Sehr geehrter Herr Präsident, meine Damen und Herren! Ich möchte noch einmal ein paar Anmerkungen zur Debatte machen. Zunächst einmal bedanke ich mich auch bei der Koalition dafür, dass der Antrag jetzt gemeinsam getragen wird. Ich halte das für ein gutes Signal, und es ist auch ein klares Signal, dass es ein Interesse gibt, diese Dinge aufzuarbeiten und hier zu unterstützen. Ich finde es auch gut, dass

zumindest bei der FDP einige Punkte mitgetragen werden, auch wenn der Änderungsantrag im Prinzip ein Weichwaschen des Antrags ist. Trotzdem möchte ich an dieser Stelle Danke dafür sagen, dass diese Initiative mitgetragen wird.

(Beifall DIE LINKE, SPD, Bündnis 90/Die Grünen)

Ich hätte gern in der Rede der CDU eine Zwischenfrage gestellt, dann hätten Sie mir darauf vielleicht direkt antworten können. Ich habe gesehen, dass Sie sich gemeldet haben, Sie können darauf gern eingehen.
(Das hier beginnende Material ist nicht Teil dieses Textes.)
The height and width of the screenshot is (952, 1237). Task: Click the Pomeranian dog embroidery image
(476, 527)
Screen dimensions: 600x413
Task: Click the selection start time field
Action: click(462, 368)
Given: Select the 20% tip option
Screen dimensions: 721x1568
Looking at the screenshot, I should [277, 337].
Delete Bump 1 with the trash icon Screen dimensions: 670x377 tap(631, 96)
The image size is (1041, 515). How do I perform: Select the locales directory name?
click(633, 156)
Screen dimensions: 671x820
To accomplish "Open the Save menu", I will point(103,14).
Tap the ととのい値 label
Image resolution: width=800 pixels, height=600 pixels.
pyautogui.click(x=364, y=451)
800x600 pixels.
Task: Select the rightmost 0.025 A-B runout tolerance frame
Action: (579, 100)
Natürlich gibt es eine Rechtsgrundlage für den Bezug von Sozialleistungen auch außerhalb des SGB II, das ist das SGB XII. Es gibt eine Vorlage für die Sitzung der staatlichen Deputation für Soziales, Kinder und Jugend aus dem Jahr 2014, in dem der Senat die Einschätzung teilt, dass auch Ausländer und Ausländerinnen mit tatsächlichem Aufenthalt in Deutschland Zugang zu Sozialleistungen nach dem SGB XII haben.

Es gibt Ausnahmeregelungen, da stimme ich Ihnen zu. Es sind zwei. Es geht nämlich um die Frage des Grundes des Aufenthaltes, ob er mit dem Ziel des Bezugs von Sozialleistungen oder mit dem Ziel der Arbeitssuche begründet ist. In einigen Fällen haben tatsächliche Arbeitsverhältnisse stattgefunden. Ich sage nicht, dass es für alle zutrifft. Es haben individuell zu überprüfende Arbeitsverhältnisse bestanden, sodass nicht von diesen Ausnahmeregelungen ausgegangen werden kann und eine Prüfung im Rahmen des SGB XII nötig wäre. Das sind Sie einfach nicht rechtsfest.

(Beifall DIE LINKE, SPD, Bündnis 90/Die Grünen – Zuruf Abg. Dr. Güldner [Bündnis 90/Die Grünen])

Wenn wir dann darüber diskutieren, wie es eigentlich mit der Gesundheitsvorsorge ist, ist auch das ein Punkt. Nach SGB II kommt zumindest eine allgemeine Gesundheitsversicherung zustande; zurzeit aber an vielen Stellen nicht. Wir haben hier ein Problem bei der Gesundheitsversorgung. Auch da muss jetzt nachgesteuert werden. An dieser Stelle verstehe ich die Einwände der CDU nicht.

(Beifall DIE LINKE, SPD, Bündnis 90/Die Grünen)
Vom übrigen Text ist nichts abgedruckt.